Evidence has been piling up against the EHRC over the last few months, as its stance on trans rights becomes more and more alarming.

Last month, Stonewall and the Good Law Project, supported by “every major LGBT+ charity” join the UK, declared the supposedly independent equalities watchdog no longer “credible” or “fit for purpose”.

This latest move is especially painful for those who are both queer and disabled.

Wayne Allingham, founder of LGBTQ Disabled Queer and Hear which runs accessible events with queer, disabled performers, told PinkNews it was “totally wrong” to get rid of the Disability Advisory Committee.

However, he added, even before the committee was scrapped, it wasn’t going far enough to help disabled folk.

He described the committee’s Disability Strategy as “not fit for anything”, said that the committee itself included too many able-bodied people, and that the full spectrum of disabled people, “from physical disability to hidden disability to mental health issues”, were not being listened to.

“It’s been far too long [that we’ve been] without a voice,” Allingham added.

“That’s why we do it ourselves.”

Speaking to the DNS, Mark Harrison, a member of the steering group of the Reclaiming Our Futures Alliance, agreed that there were “wider concerns about the independence and effectiveness of the EHRC and its ability to protect the human rights of disabled people”.

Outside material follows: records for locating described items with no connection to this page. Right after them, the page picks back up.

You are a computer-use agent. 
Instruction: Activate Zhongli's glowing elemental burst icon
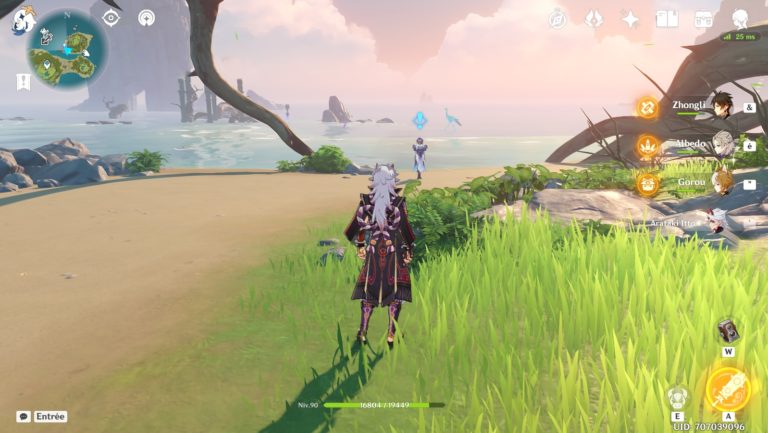pos(648,107)
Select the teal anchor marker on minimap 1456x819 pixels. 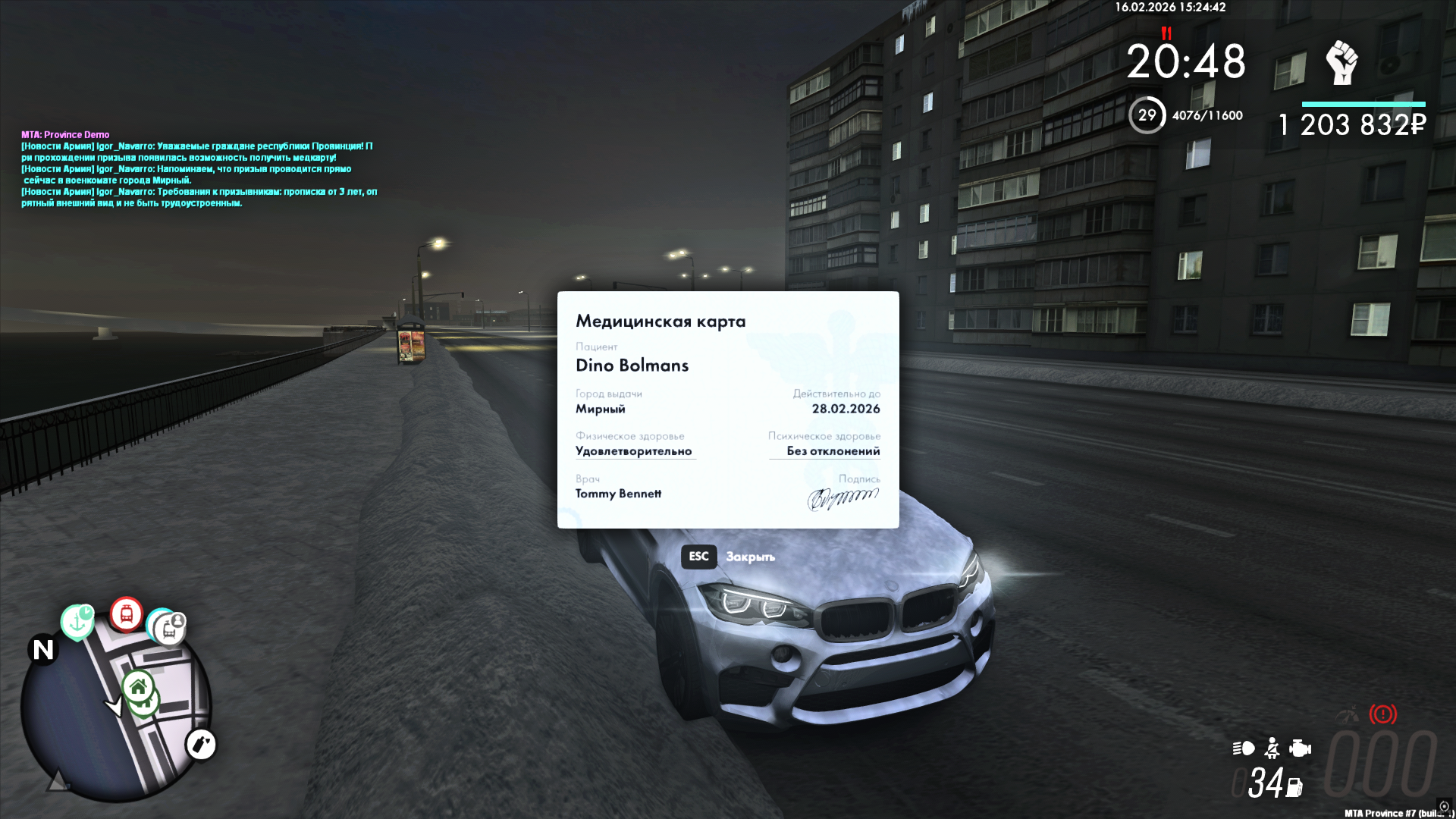(77, 622)
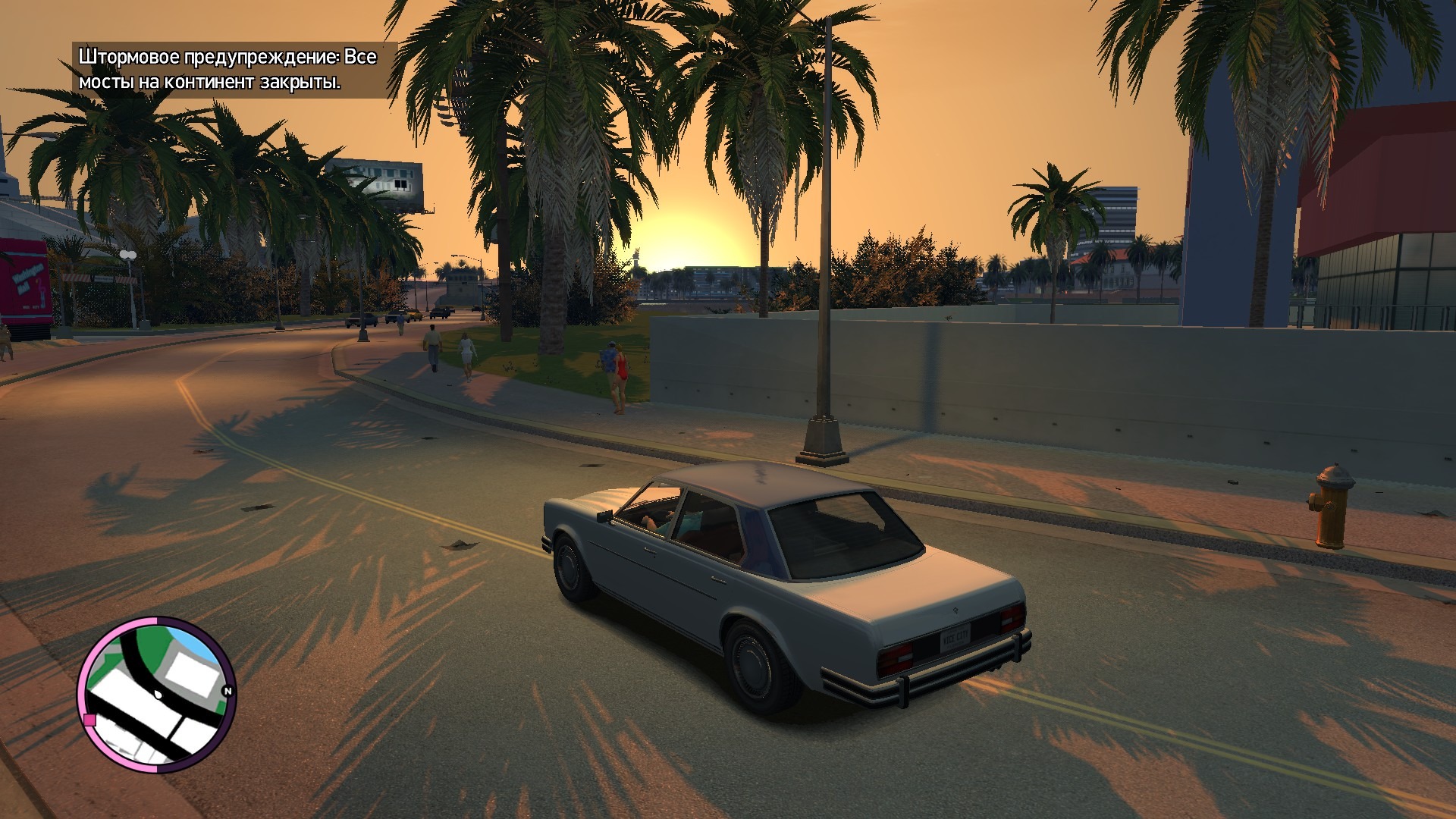Click the white player marker on the radar
Image resolution: width=1456 pixels, height=819 pixels.
158,695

Harrison said that the alliance’s “good engagement and regular meetings” with the EHRC had come to an end around four years ago, and added: “Successive Conservative-led governments since 2010 have slashed their funding, destroyed capacity to take effective legal action and have made political appointments to key positions… It is our opinion that the EHRC is no longer independent of government or an effective human rights body.”

Jo Maugham, director of the Good Law Project, responded to the news on Twitter and said that the EHRC was “pretending” to be a human rights institution.

“The EHRC’s hostility to or neglect of the interests of trans people is conspicuous because the broader attack on trans rights is conspicuous,” Maugham said.

“But there is good evidence it is also hostile to/neglectful of the interests of other ‘unfashionable’ disadvantaged groups.”